The world economy is at a crossroads. With climate risk materializing, populism gaining traction in many jurisdictions and youth marching for climate action, the involvement of all stakeholders is crucial to shift our economies towards a more sustainable path.
We might well be the last generation which has the opportunity to act before the consequences of human activity on our planet become irreversible.
And law-makers do not have the power to change the course of events alone: the role of civil society and corporates will be key to make this shift happen.
The matter is urgent. The economic implication of global warming become obvious.
The latest IPCC (The Intergovernmental Panel on Climate Change) report estimates the rise of sea level in the southern hemisphere alone will create 280 million refugees.
Severe droughts can trigger a sovereign debt crisis in some fragile countries like Zimbabwe. Extreme weather events like floods are more likely to happen, making businesses endure severe losses. Climate is becoming a matter of financial stability.
Awareness about those issues in the corporate world has become more acute in the past few years.
The PACTE law adopted last April in France redefined the role of companies for society, encompassing social and environmental issues and allowing them to adopt a specific purpose broader than profit.
This is the beginning of a global trend: a few weeks ago, the Business Roundtable, which gathers CEOs of some of the biggest US companies, acknowledged that corporates should put social responsibility above profit in a first- of-its-kind common statement.
Sustainable growth has also been at the heart of the G7 summit’s discussions in Biarritz at the end of August. The « Business for inclusive Growth » initiative spearheaded by Emmanuel Faber – CEO of Danone – in partnership with the OECD has already gathered 34 companies with 3.5 million employees worldwide.
The financial system needs to sustain this global shift and ESG (Environmental, Social and Governance) factors into account in investment decisions.
Yet non-financial information has long been seen as an unnecessary burden. We need a substantial improvement in the quality and relevance of non-financial data for at least two reasons.
First, ESG is becoming increasingly material and could become as relevant as financial data in the short term.
Governance and social issues have long been considered as drivers of growth and stability for companies, but their importance is increasing due to reputational risks that are easily reflected on financial markets.
Environmental risk was long overlooked, partly because of the so-called “Tragedy of the horizon” as defined by the current governor of the Bank of England, Mark Carney.
Yet climate change and the increase in the frequency of extreme weather events make climate physical risk a reality for companies, with already important implications today.
Second, pressure from investors, share-holders and asset owners pushing for more relevant disclosure has been mounting over the past few years.
Structures such as the UN-backed Principles for Responsible Investments or the One Planet Sovereign Wealth Funds Coalition and One Planet Asset Managers Working Group are emerging, gathering investors of all sizes and types. Those investors want to efficiently integrate ESG factors in their investment strategies. This can only be achieved through relevant and comparable non-financial disclosure by corporates.
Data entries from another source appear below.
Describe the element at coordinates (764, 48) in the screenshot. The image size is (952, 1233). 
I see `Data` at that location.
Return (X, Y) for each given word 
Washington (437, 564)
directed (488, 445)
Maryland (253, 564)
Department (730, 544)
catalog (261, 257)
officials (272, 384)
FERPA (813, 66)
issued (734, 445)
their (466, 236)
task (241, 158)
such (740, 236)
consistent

Non-financial data lacks coherence and relevance to final users’ needs. There is no harmonised set of relevant ESG indicators at the European level, leaving companies to write hundreds of pages of reports that are difficult to use for investors.
A lot of ESG data are provided by non-financial reporting agencies and data providers. But the lack of standardized metrics between companies makes it nearly impossible to compare indicators such as greenhouse gas emissions – as the scope of emissions is not precisely defined or even the headcount within companies.
To be effective, ESG strategies must be closely integrated into corporate governance patterns. Non-financial reporting should be incorporated in management reports be formally discussed regularly by relevant gov- ernance bodies.
Initiatives of all kinds have been flourishing over the last few years, but I firmly believe the time has come for further standardization and clarity in order to mainstream the use of non- financial information in corporate governance and as a result in financial decision making.
France will push for evolutions in this sense at the European level and support the creation of statutory ESG disclosure standards for companies, following the conclusions of a thorough report released in July 2019 by Patrick de Cambourg, President of the French Accounting Standards Authority. By defining which ESG factors are relevant and by fostering efficient disclosure of those factors, we can shift the economy towards a more sustainable path.
Europe should be at the forefront of this ambition and create a new form of corporate governance that is more responsible and in line with our long term commitments, such as the objectives of the Paris Agreement and the UN Sustainable Development Goals.
It will pave the way for the capitalism of the 21st century a capitalism based on the common values of our continent. We owe it to future generations urging us to achieve this urgent transition.